§ **TASK TO CARRY OUT**
Restate the records below exactly. Pictures are not part of the copy.

[Stored data entries]
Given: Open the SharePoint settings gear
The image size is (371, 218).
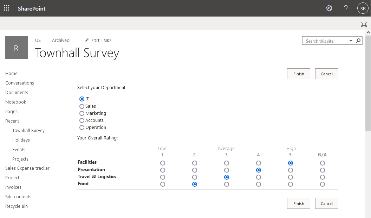Looking at the screenshot, I should click(329, 8).
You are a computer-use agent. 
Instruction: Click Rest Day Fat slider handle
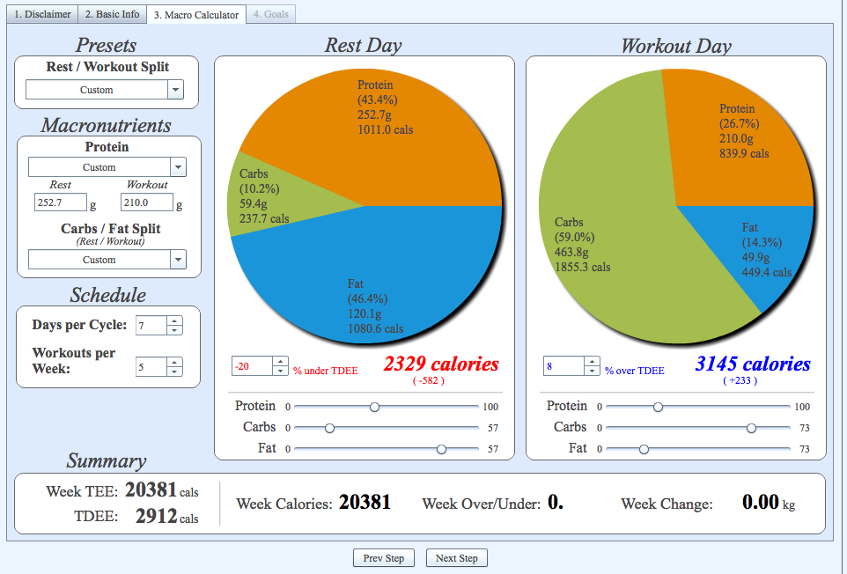pyautogui.click(x=441, y=449)
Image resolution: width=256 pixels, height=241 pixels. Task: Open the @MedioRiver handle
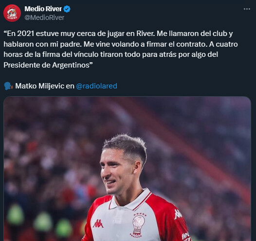coord(44,17)
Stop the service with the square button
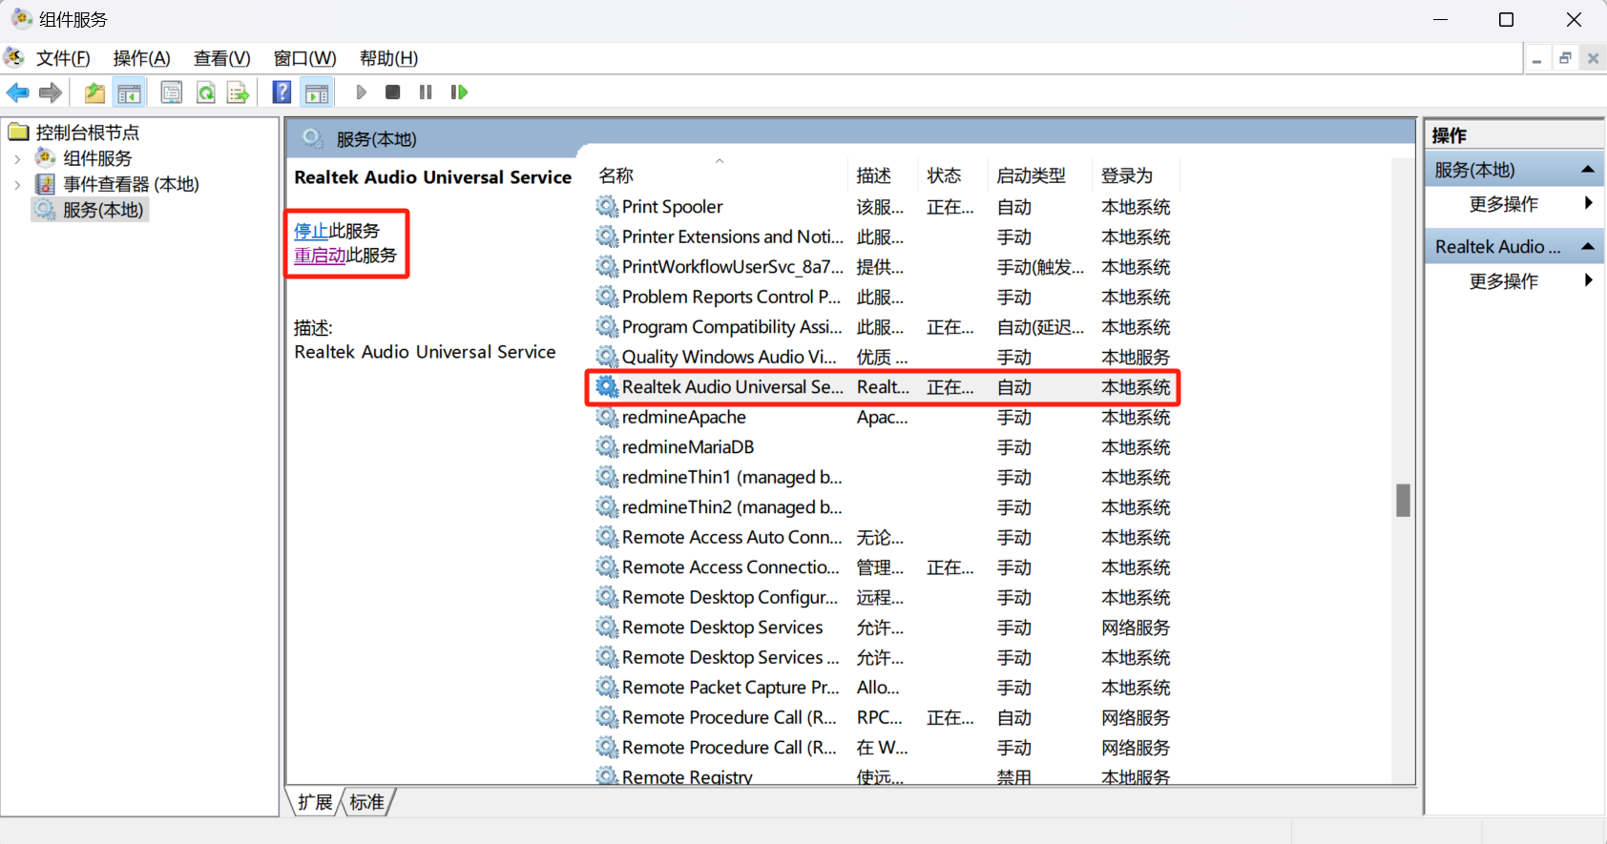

§ **RESULT FOR THIS TASK**
Given: Open the SharePoint settings gear
The image size is (371, 218).
Looking at the screenshot, I should click(329, 8).
You are a computer-use agent. 
Instruction: Click Rest Day Fat slider handle
pyautogui.click(x=441, y=449)
Image resolution: width=256 pixels, height=241 pixels. Task: Open the @MedioRiver handle
coord(44,17)
Stop the service with the square button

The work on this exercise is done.